Ich preise den Herrn und lobe ihn: Es ist Wochenende! Woran erkennt ein Vater das Wochenende? Da ist zuerst der Freitag Abend. Er bringt das gute Gefühl, dass morgen Sonnabend ist. Kein Kindergarten, kein Kindergartenbus, kein Genörgel, keine Hetze. Das Kind darf länger aufbleiben und spielen und plaudern und noch eine Runde mit dem Fahrrad ums Haus fahren und noch eine Runde und noch eine – schließlich ist heute Freitag und morgen, ja, morgen beginnt das Wochenende.

Sehr spät am Abend, wenn der Hund längst schnarcht und es ganz still ist im Haus und sogar ich schlafen gehen will, da schleiche ich noch einmal ans Bett des Kindes und küsse es sacht auf die Wange. Ein Lid zuckt. „Papa, wie viel ist sechs plus sechs??“ „Zwölf, mein Schatz.“ „Gute Nacht, Papa!!“

Und dann ist das Wochenende da! Kein Wecker piept, kein Kindergartenbus brummt vom Horizont heran. Woran erkennt ein Vater das Wochenende? Pünktlich um 6:52 Uhr steht das Kind an unserem Bett. Das Kind, das wir an Kindergartentagen um dieselbe Zeit nur mit Müh und Not und Jammer wach kriegen.

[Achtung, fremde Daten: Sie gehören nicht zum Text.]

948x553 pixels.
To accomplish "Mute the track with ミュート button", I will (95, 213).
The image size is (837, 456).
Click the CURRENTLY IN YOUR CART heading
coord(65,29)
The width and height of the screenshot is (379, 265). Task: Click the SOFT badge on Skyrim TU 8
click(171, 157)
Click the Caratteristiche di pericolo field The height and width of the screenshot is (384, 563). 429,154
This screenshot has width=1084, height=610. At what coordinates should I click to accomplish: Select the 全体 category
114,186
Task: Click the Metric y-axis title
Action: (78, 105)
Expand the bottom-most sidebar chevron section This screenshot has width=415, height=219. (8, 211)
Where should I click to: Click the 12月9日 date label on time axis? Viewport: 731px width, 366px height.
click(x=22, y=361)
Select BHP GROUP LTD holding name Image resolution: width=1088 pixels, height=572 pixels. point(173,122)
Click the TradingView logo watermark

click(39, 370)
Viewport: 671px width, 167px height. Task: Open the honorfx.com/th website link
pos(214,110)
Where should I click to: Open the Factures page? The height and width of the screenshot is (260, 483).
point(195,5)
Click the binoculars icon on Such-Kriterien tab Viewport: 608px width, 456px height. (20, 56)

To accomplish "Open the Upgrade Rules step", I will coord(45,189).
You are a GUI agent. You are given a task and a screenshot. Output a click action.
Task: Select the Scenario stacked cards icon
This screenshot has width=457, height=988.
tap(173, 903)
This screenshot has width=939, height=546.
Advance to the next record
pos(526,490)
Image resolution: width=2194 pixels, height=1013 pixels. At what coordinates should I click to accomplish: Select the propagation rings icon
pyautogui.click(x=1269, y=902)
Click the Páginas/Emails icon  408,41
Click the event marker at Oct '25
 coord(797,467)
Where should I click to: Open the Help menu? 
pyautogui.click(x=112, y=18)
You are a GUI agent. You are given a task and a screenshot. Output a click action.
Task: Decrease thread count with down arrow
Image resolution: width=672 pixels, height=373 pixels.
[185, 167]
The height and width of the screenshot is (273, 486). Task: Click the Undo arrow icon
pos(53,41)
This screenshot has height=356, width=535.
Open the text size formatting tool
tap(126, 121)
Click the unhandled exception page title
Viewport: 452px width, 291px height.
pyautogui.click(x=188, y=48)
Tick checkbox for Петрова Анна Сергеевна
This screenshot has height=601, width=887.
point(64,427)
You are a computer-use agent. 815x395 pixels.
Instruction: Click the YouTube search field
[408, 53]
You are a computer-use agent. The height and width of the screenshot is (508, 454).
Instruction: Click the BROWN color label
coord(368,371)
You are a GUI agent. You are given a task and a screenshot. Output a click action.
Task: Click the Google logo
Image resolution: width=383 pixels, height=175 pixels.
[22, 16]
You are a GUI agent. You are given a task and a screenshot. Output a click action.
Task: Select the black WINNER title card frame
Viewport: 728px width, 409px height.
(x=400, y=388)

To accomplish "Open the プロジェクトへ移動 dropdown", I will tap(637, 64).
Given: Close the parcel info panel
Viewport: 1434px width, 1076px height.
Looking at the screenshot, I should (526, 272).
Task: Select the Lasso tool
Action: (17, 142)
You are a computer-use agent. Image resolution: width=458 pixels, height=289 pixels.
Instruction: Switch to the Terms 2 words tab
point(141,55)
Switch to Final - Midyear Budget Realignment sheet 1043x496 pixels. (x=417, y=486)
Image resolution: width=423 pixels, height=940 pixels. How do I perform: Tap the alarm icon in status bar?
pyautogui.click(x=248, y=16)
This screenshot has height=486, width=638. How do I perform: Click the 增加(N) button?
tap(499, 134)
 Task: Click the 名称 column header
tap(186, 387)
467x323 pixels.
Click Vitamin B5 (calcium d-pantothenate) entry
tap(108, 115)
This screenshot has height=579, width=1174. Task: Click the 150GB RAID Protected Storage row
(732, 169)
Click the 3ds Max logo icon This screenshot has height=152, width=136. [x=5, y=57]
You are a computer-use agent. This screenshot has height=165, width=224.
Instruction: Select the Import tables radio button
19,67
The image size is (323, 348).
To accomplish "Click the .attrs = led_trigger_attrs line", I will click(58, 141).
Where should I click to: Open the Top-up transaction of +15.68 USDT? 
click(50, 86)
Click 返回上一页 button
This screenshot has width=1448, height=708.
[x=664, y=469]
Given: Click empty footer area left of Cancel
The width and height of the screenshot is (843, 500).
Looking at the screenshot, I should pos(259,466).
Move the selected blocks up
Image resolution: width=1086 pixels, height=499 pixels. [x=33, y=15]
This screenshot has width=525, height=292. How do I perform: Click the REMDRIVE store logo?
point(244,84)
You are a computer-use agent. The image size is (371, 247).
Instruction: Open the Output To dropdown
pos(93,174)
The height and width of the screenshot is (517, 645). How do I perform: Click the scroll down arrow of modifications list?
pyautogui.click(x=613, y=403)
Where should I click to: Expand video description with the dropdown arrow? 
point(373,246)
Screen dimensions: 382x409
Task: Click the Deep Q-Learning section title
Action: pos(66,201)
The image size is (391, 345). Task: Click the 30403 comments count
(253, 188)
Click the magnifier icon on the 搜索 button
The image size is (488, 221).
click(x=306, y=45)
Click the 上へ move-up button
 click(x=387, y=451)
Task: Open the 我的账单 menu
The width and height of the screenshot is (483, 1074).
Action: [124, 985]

„Papa!!“ Ich grunze, aber es hilft nichts. „Papa!! Ich bin ein Gecko!!“ Nö, ist klar, mein Schatz, hab’ ich immer schon gedacht, und spiel jetzt schön in deinem Zimmer, aber sei leise dabei. „Papa!! Wir sind im Gecko-Land!!“ Wieso wir? Ich bin noch im Schlafland und möchte dort auch bleiben. „Papa!! Wir sind im Gecko-Land und heute ist Gecko-Turnen!!“ Und mit diesem Satz und einem Satz springt mir mein geliebter Gecko auf den Bauch. Zwanzig Kilo quicklebendiger Gecko.

Ich stelle mich schlafend, was annähernd lächerlich ist. Denn das Größte für eine Fünfjährige ist Toben mit Papa. Toben mit einer Fünfjährigen? Wrestling ist ein Lacher dagegen.

Wenn das Kind aber irgendwann genug getobt und meinen Sonnabend also mit einigen frischen blaue Flecken eingeläutet hat, holt es das kleine Plastikklavier und bringt den Eltern ein Morgenständchen. Das kleine Plastikklavier hat eine wohlmeinende Nachbarin dem Kind geschenkt. Wohlmeinend gegenüber dem Kind. Übrigens kann das Kind gar nicht Klavier spielen, und genau so klingt es.

Wenn dem Kind aber auch das Musizieren ein wenig langweilig geworden ist, verschwindet es erstmal. Ich denke und hoffe: Es geht basteln. Bastelt etwas Großes, Buntes, eine Bastelei, die es sehr lange beschäftigt und den Eltern noch ein halbes Stündchen Schlummer beschert.

Nix da. Wenige Minuten später zieht beißender Schimmelgeruch durch unser Schlafzimmer. Das Kind hat sich ein erstes Frühstück gemacht und es gleich mitgebracht, um uns freundlich plaudernd Gesellschaft zu leisten. Toastbrot mit richtig dick Blauschimmelkäse darauf, dazu reicht es sich einen Ziegenkäsetaler.

Erstaunlicherweise findet die Mahlzeit neben unserem Bett statt, nicht in unserem Bett. Am Sonnabend letzter Woche gab es morgens Knäckebrot mit Philadelphia und Ketchup – in unserem Bett. Damit sich die Krümelei beim Knäckebrotessen lohnt. Immerhin gibt das Kind nichts ab von diesen frühen Mahlzeiten, ich muss das Zeug also nicht essen vor dem ersten Eimer Kaffee.

Aber ich muss jetzt aufstehen und die Fenster weit aufreißen. Und siehe, die Sonne scheint und die Vögel singen. Ich preise den Herrn und lobe ihn: Es ist Wochenende!